Every year Mark Twain‘s family spent time with his in-laws in Elmira, New York. And so they built this study for him, and he loved it. So do I. It’s where he wrote his major books, The Adventures of Tom Sawyer, The Adventures of Huckleberry Finn, A Connecticut Yankee in King Arthur’s Court, and others. Here’s what he had to say about it:
“It is the loveliest study you ever saw. It is octagonal with a peaked roof, each face filled with a spacious window, and it sits perched in complete isolation on the top of an elevation that commands leagues of valley and city and retreating ranges of distant blue hills. It is a cozy nest and just room in it for a sofa, table, and three or four chairs, and when the storms sweep down the remote valley and the lightning flashes behind the hills beyond and the rain beats upon the roof over my head—imagine the luxury of it.”

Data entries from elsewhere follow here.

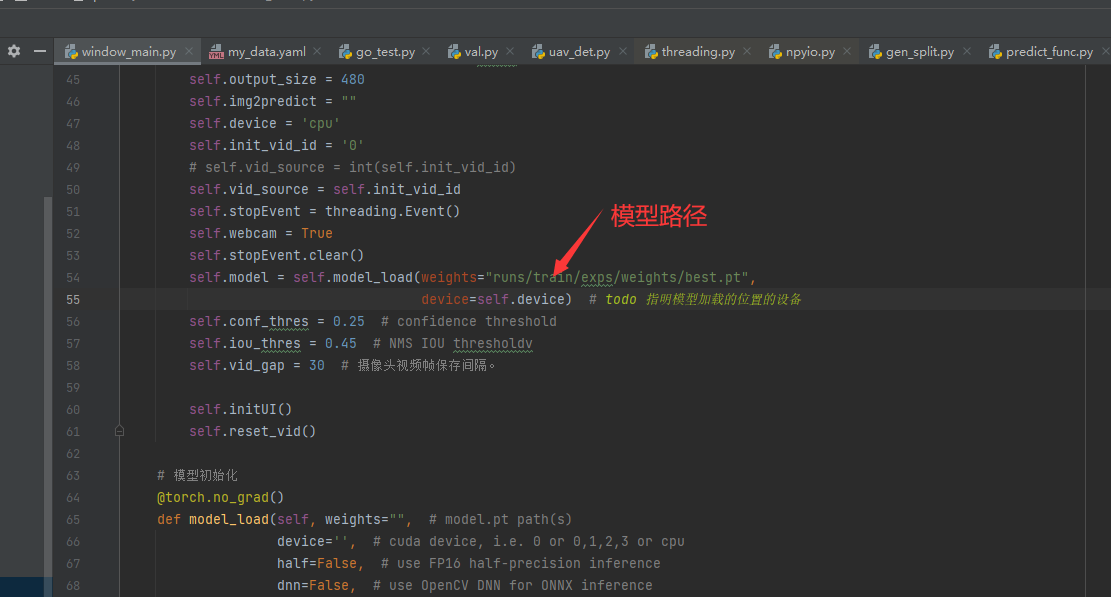Image resolution: width=1111 pixels, height=597 pixels.
Task: Click the model_load function definition name
Action: point(225,520)
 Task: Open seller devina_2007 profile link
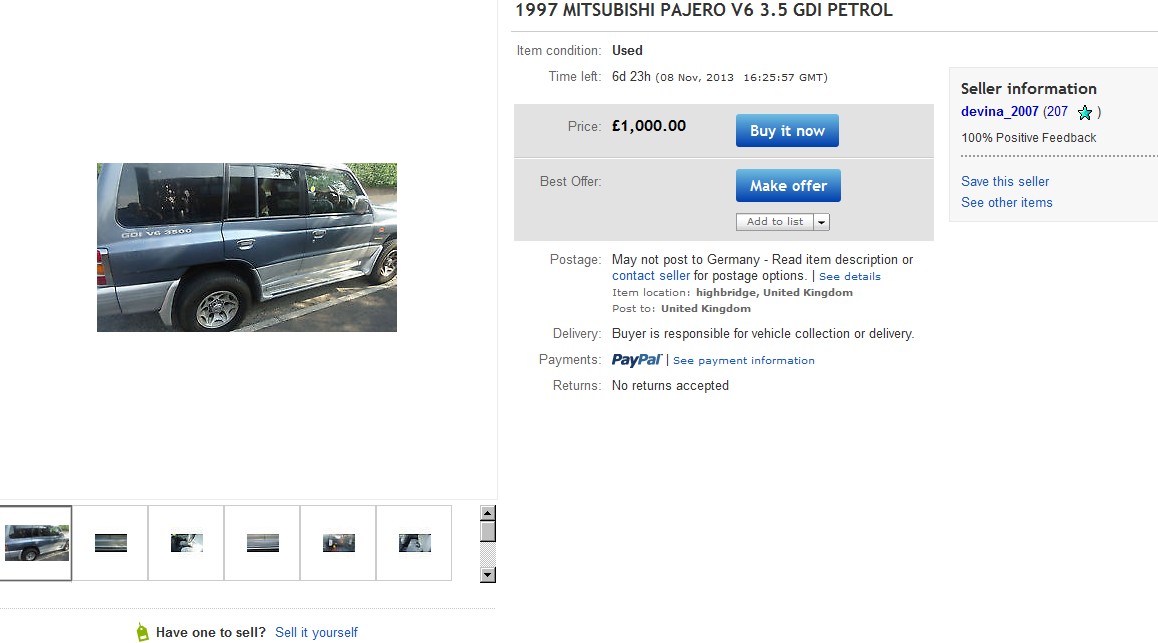point(999,112)
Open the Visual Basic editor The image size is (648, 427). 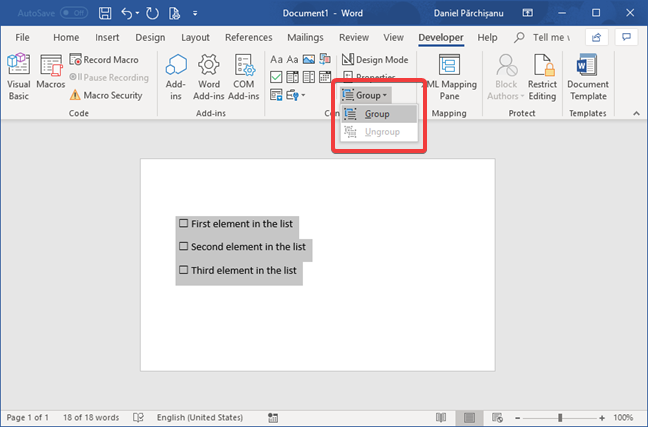[x=19, y=77]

Go here to read about how Ray Bradbury wrote Farenheit 451 in the UCLA Library – and why he needed a sack of dimes to do it. What James Baldwin drank at the Paris café where he worked on the first draft of Go Tell It on the Mountain. And all about the Istanbul hotel where Agatha Christie wrote Murder on the Orient Express.
October 24th, 2018 at 10:46 pm
Victor Huge grew so enormously famous that he filled the entire Isle of Guernsey to the extent that all the cattle fled to Jersey; a friend suggested that he settle on the Isle of Man, but Huge, a god, thought that the island would be beneath him. Elizabeth Bishop never had a home, and she was homeless to the degree that she had to accept a lota hospitality from a Ms. Soares, who had room to spare. It’s true that Mark Twain had a nice study; it was decorated in scarlet and he loaned it to his pal Arthur Conan Doyle when he was in town and Twain was out on it. Many have said that Mark Twain wrote mostly in bed, but I am convinced that his native language was Anguish, with a lot of dialects thrown in. He took the pseudonym Twain so no one would discover that his real name was Clemons, and, besides, he could never remember if it had one “m” or two. I have read Fahrenheit [sic] 451 and paid a couple of dimes (those were the days) to see it in the theater. Then they went and made a movie out of with this English fireman with a German accent and two of the prettiest female actors I have ever seen playing the same part. I once heard they were going to remake it with Mel Gibson in all the rolls, which is probably much less of a better idea than anyone ever thought it was. I have a small room–well-padded–where I compose old poems and new comments almost every day except Sunday, when the ball games are on. They are treating me very well here.
October 29th, 2018 at 9:32 pm
Good to hear from you, R.S. And don’t bang your head in that padded cell.